Booked Mayo for My Son - Now Frightened

Hi @devsmaj, I wanted to check in and see how you are doing. Did you get your appointment sorted out?

Hi my son is 27 years old and has been mayo clinic patient for 24 years. He has rare genetic disorde diagnosed at mayo clinic. Nobody else could diagnose him. S I have been through so many mayo clinic departments. What you get is the best doctors in multiple specialties that talk to each other. So I think its good to come down and go through the consultations and testing. Sometimes the answers take awhile to emerge. But they don't give up even after you have gone home. When you are a patient at mayo clinic you are automatically involved in research too because all the doctors are involved in research. They might talk about your case at a seminar to ask for help. If you don't get the answer the first time then plan on making a follow-up appointment. There's often follow-ups at regular intervals. I follow-up in endocrinology, ophthalmology, and sleep medicine. My son has follow up in ophthalmology, cardiology, and medical genetics. I do think they try to relieve symptoms and stabilize patient suffering. Then they try to heal. If they can't heal then they treat the symptoms to increase quality of life. You can certainly expect that they follow the gold standard in whatever treatment they provide. I also recommend some of the longer stay hotels that have a weekly rate. Most small hotels share a shuttle service to Mayo and St. Marys. Get a room with a kitchen and cook your meals. This will cut down your costs. I often stay overnight when I have follow up and I always get moderate priced rooms.
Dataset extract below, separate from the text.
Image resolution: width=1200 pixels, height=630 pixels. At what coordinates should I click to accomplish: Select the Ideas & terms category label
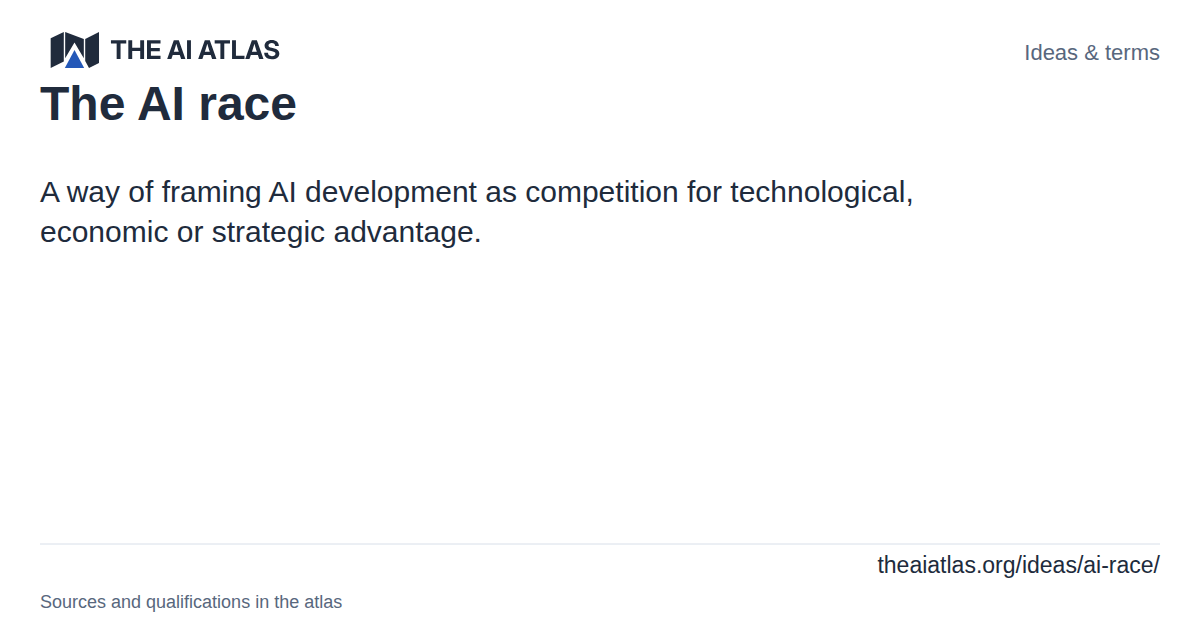(1092, 53)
I completely agree. My 24 year old has CG, we spent 12 days in MN, and I cannot say more about the high quality treatment, thoroughness, and deep care each dr gave us. I think we saw someone in every department but worth what was to be a 5 day stay to a 12 day.

iWhat are his symptoms? Hospitals in Boston are suppose to be good if you can stand Boston people.
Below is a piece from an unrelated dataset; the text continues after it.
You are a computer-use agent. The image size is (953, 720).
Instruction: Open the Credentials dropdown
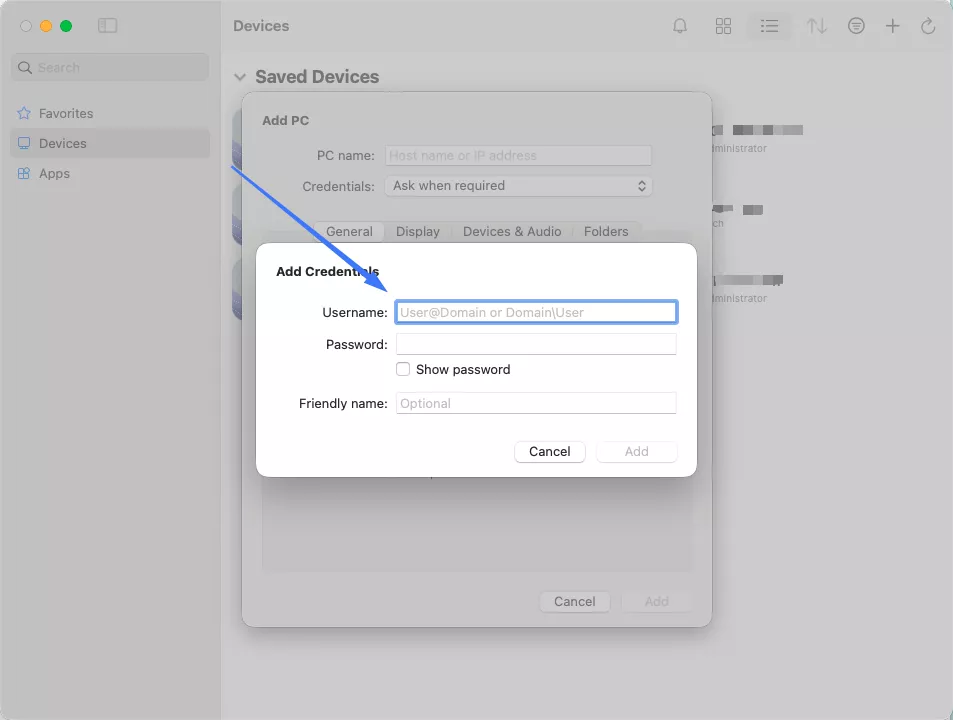[x=518, y=186]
@devsmaj l know it's hard when you can't get the answers you want and you keep pursuing but the Mayo Clinic was the best place l have been too. And l have been fighting with medical conditions for awhile. Matter affect l just came back it will be a week tomorrow. I saw the gasternologist and he was the one that told me about what was going on while my doctors was misdiagnosing me. Matter of fact all the diagnoses the mayo clinic ruled out in my home state they are all of a sudden coming back. And they can keep all my diagnoses straight. I go to the doctors office or maybe went to the hospital the doctor discharges me and it says one thing and then they put something different to my insurance. I will question the doctors and they can't answer. This has even been done at the hospital my daughter works at. So l think you really will like the Mayo Clinic. The doctors are concerned about the patient and the make sure you understand. The doctors l went to never rushed me out. I pray you get the help and answers for your son and especially feel peace.

I would be nervous if I I had to come up with 7000.00. Have you heard of medium accurate ligament disease support group (MALS) on Facebook? Many of us with this rare condition have found ourselves in the same situation. I personally would cut the chase and get a local gastric doctor for a referral to a vascular specialist and have an angiogram done. If I would of known about MALS years ago it would of saved me a lot of money and peace. An angiogram is the only way to diagnose this. I am not a doctor but I would highly suggest check out this group and weigh all options before forking over all that money. Good luck with whatever you do. I hope you get some definate results so you can go on from there.